(EXERCISE AIM)
Reproduce exactly the lines below from the one containing "For every named" through the one containing "[Alter Schlachthof Bonn: Adresse", including both, and nothing else.

(RECORDS FOR THIS EXERCISE)
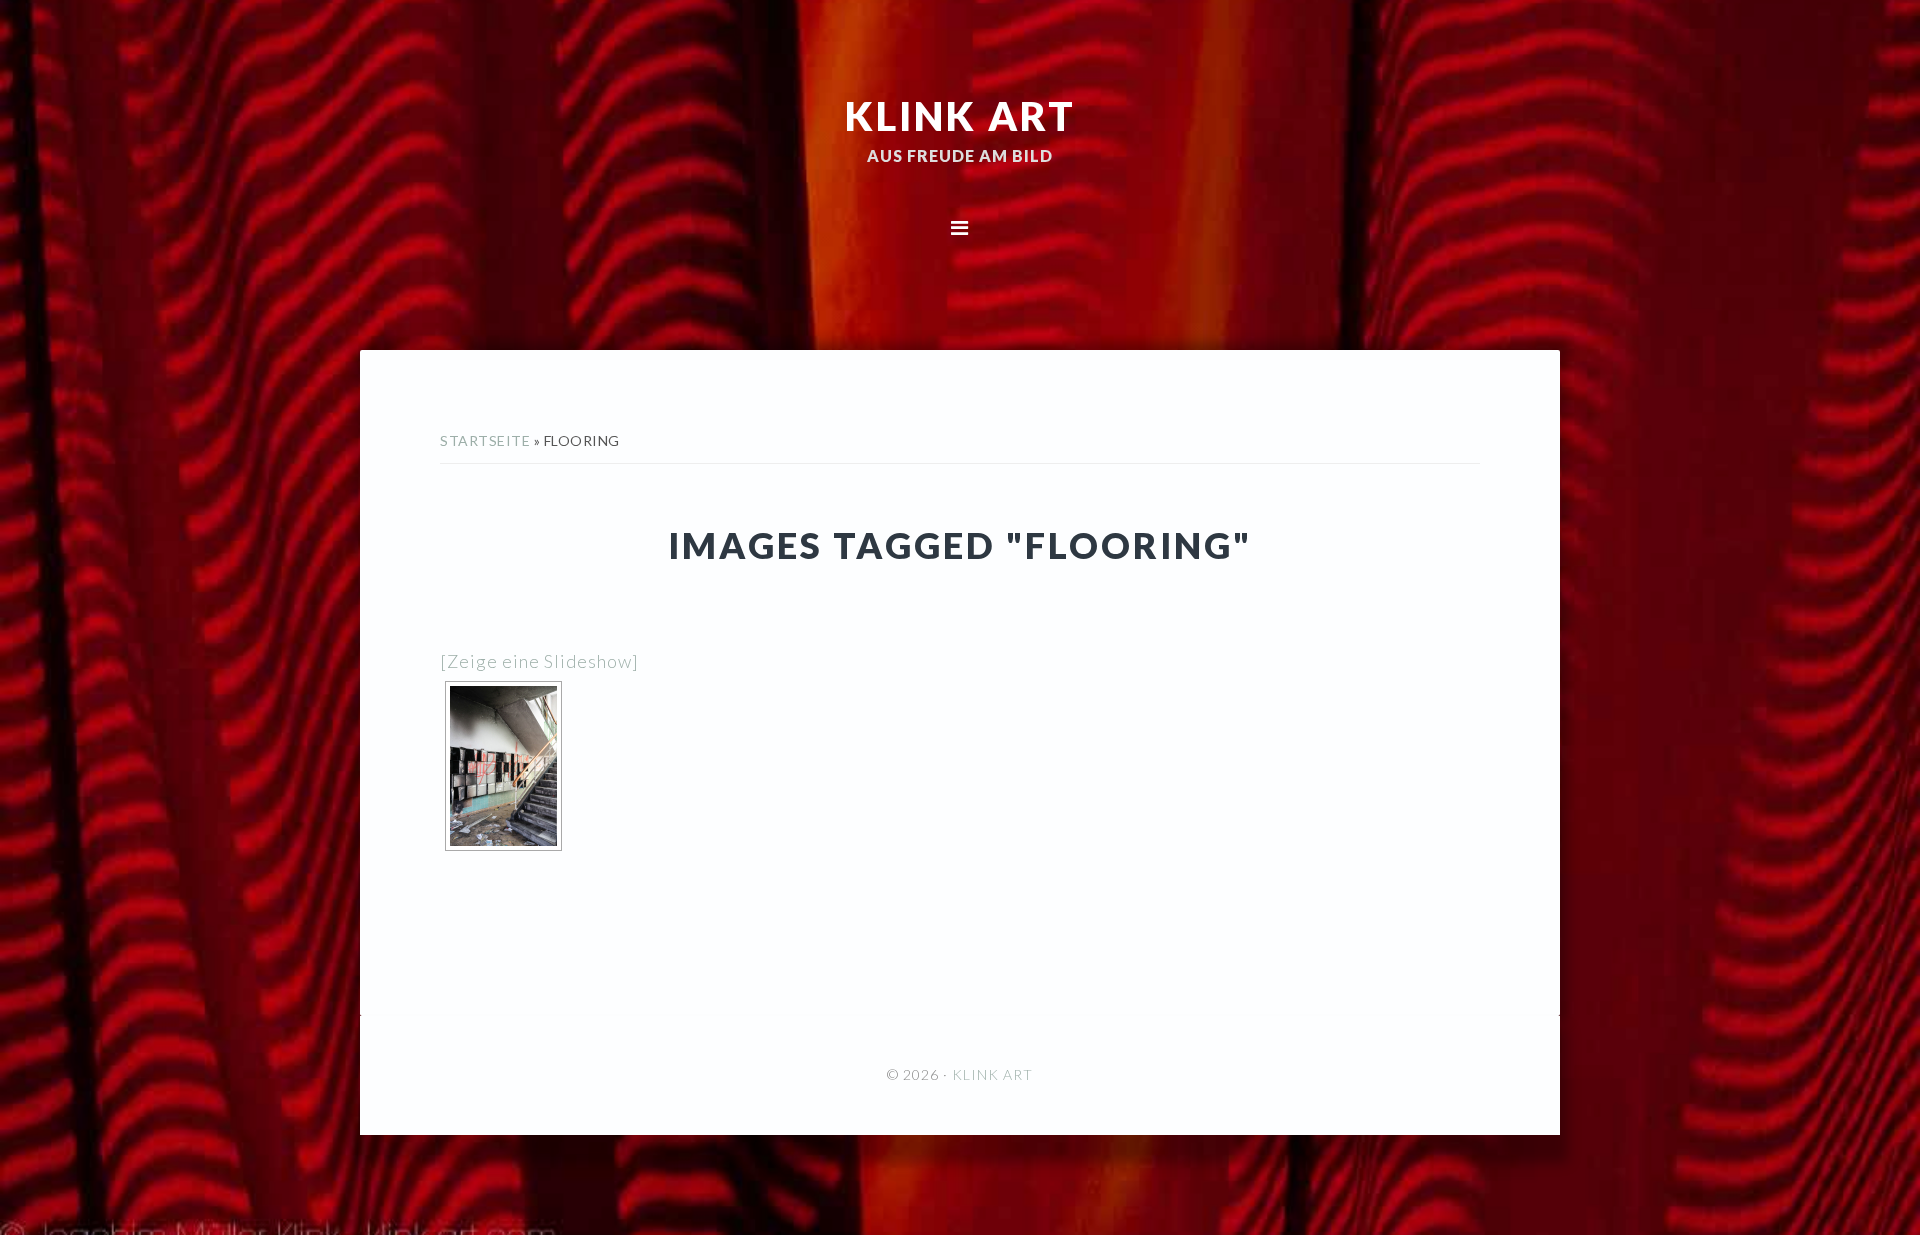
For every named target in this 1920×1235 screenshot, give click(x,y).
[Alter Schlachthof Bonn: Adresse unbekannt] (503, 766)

==

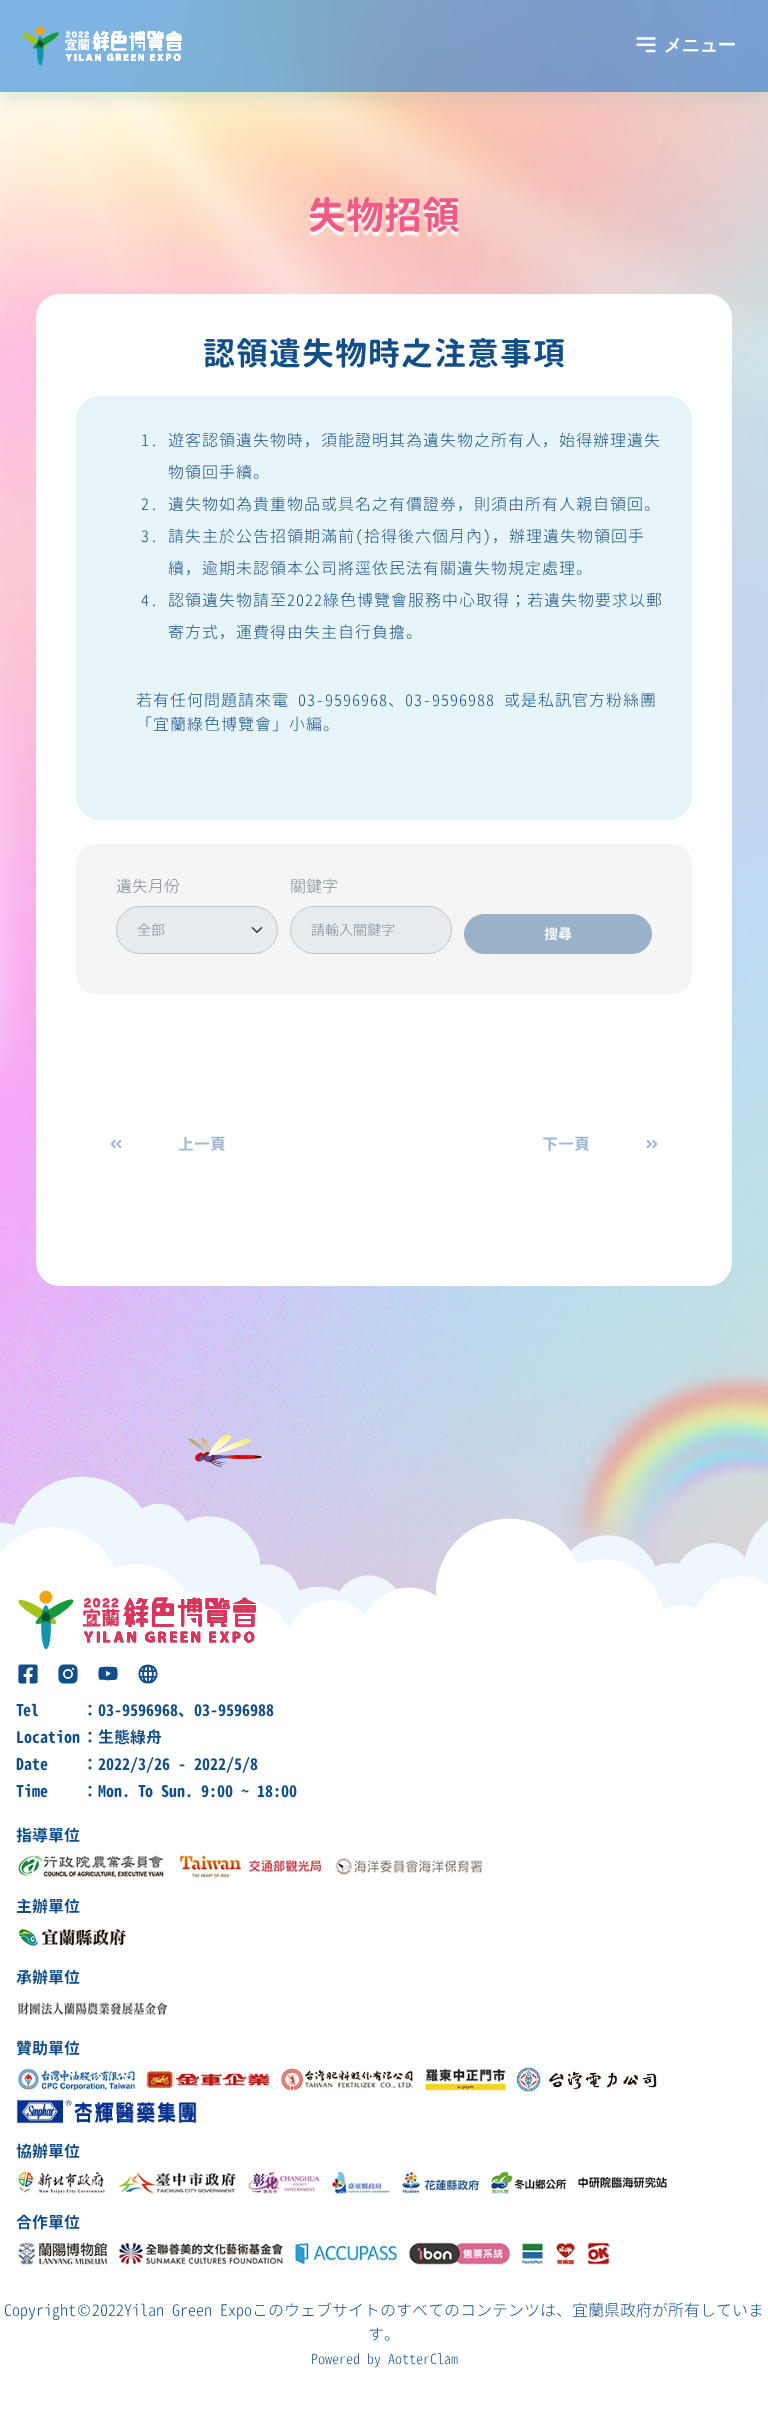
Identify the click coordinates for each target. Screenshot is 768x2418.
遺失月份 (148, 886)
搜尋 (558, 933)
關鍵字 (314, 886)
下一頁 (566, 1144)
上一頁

(YOUR RESPONSE)
For every named target in this 1920×1235 screenshot, give click(x,y).
[Alter Schlachthof Bonn: Adresse unbekannt] (503, 766)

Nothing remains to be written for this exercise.